(Saved entries)
○ ○ ○ ○

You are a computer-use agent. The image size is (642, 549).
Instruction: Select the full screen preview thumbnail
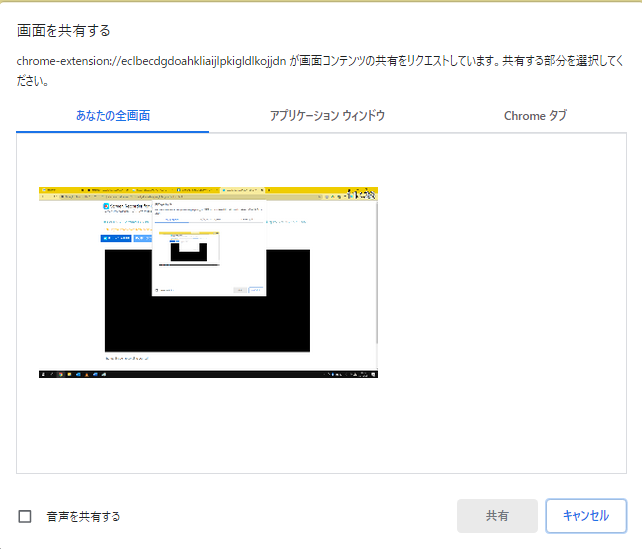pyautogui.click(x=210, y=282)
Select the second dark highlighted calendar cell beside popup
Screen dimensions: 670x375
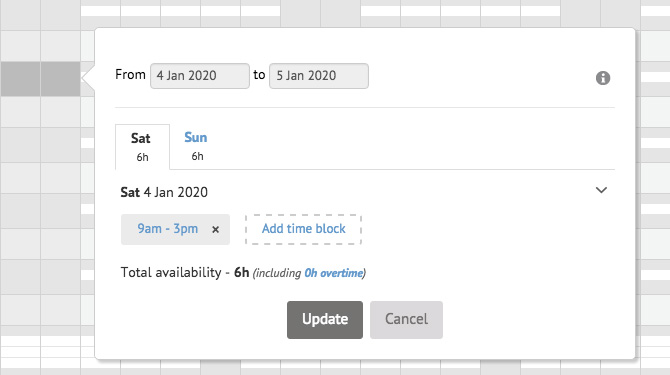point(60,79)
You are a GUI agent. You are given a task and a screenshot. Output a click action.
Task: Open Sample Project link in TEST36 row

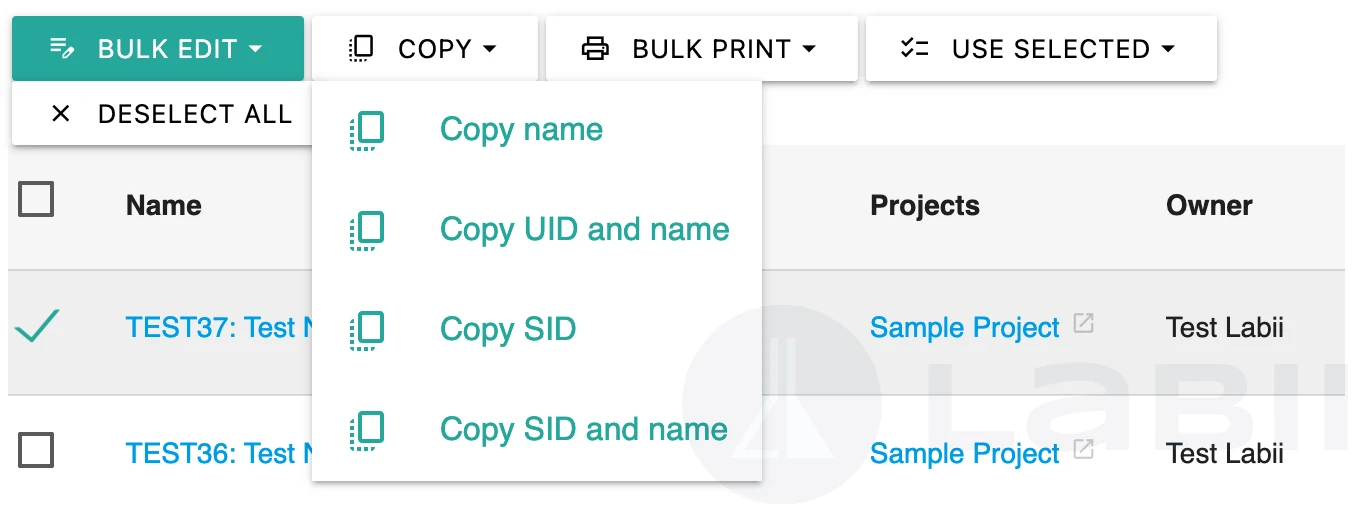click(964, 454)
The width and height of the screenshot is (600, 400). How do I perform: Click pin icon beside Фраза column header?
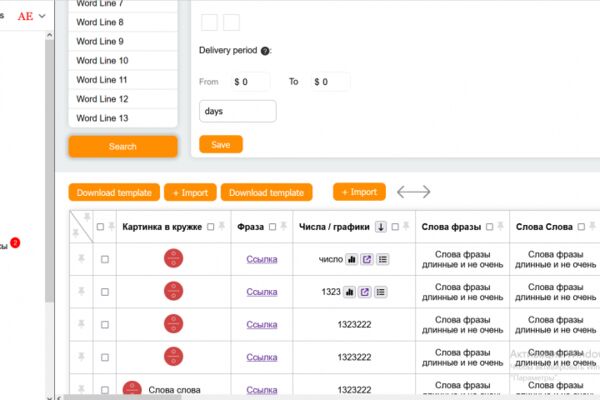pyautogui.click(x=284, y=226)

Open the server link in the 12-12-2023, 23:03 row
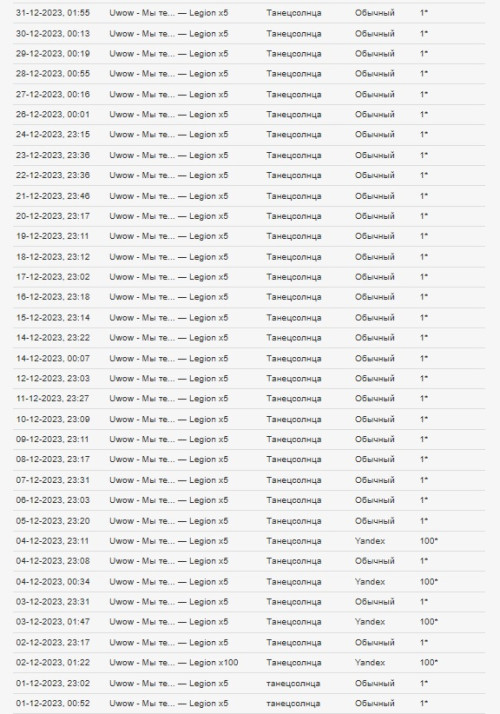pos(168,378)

○ ○ ○ ○

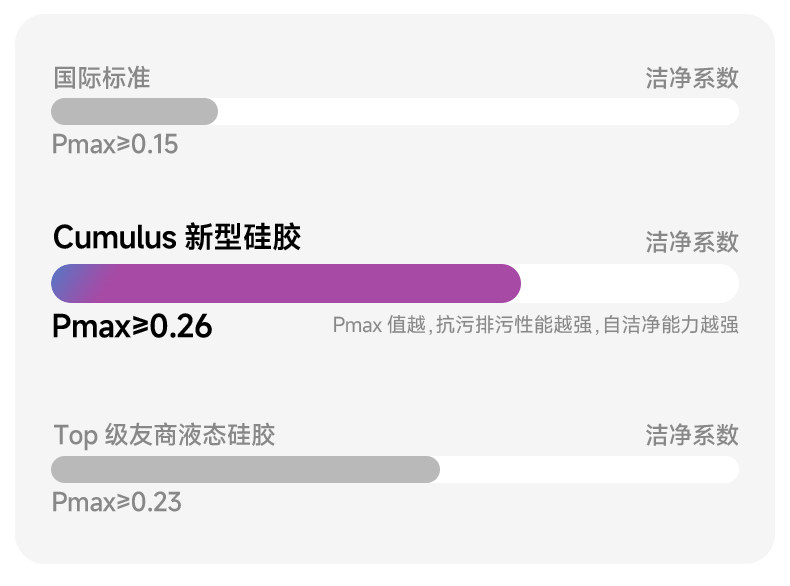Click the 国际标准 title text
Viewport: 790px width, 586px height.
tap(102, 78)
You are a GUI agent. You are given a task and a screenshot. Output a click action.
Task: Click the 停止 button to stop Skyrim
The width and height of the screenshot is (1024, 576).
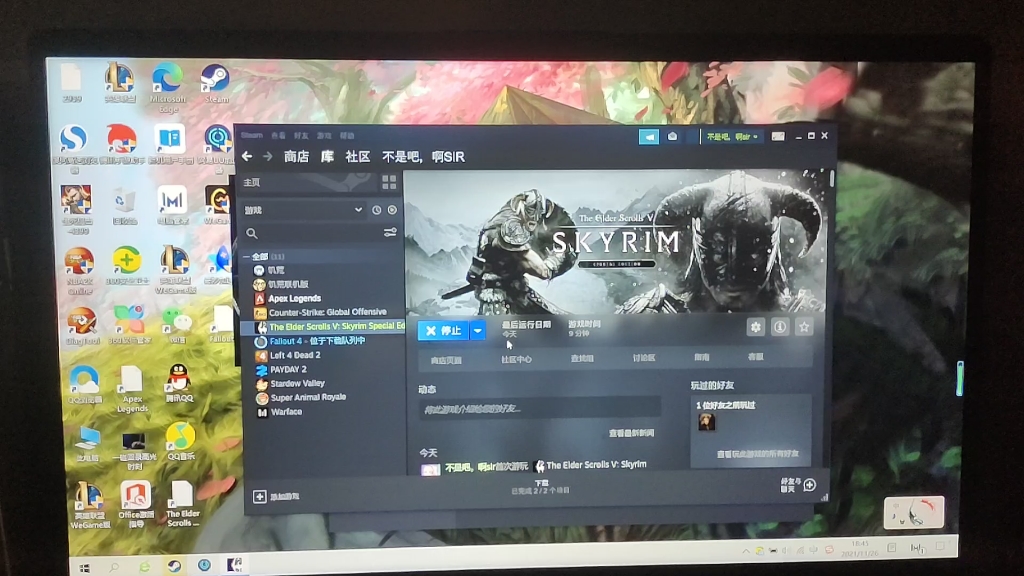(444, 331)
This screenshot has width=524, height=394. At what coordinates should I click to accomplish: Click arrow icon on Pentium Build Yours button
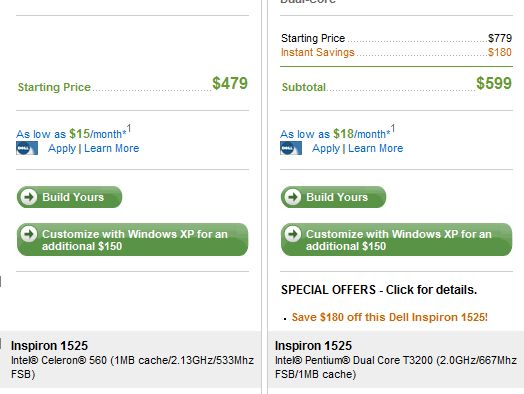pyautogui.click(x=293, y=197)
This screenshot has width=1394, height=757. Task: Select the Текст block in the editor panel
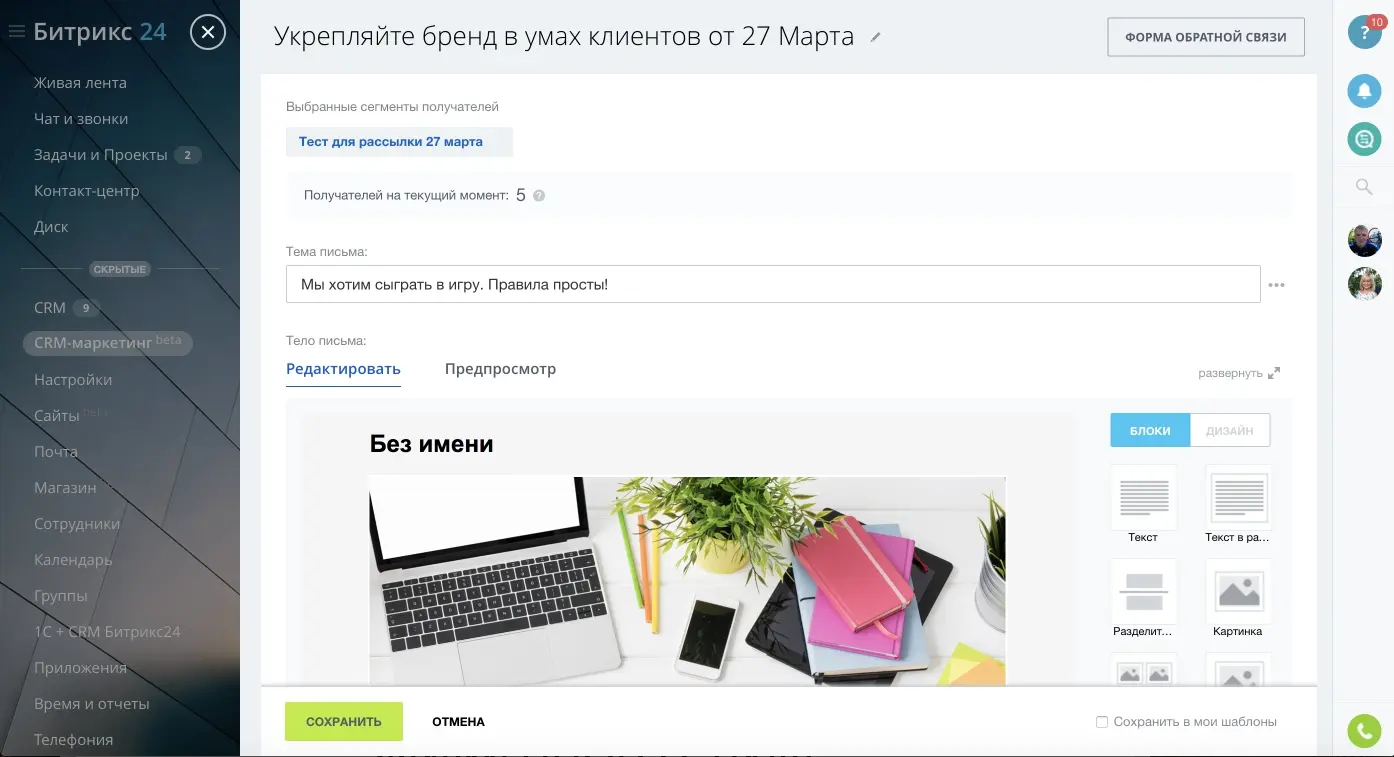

○ ○ ○ ○

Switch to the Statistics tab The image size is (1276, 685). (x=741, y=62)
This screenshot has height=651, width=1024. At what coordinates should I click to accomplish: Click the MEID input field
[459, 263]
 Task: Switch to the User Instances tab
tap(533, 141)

○ ○ ○ ○

● **Your instructions**: Check each line above for the word "image" and copy the ones that have it.

● **Answer to the exercise**:
You are a computer-use agent. The image size is (642, 549).
Switch to the Statistics tab The image size is (1276, 685). (x=741, y=62)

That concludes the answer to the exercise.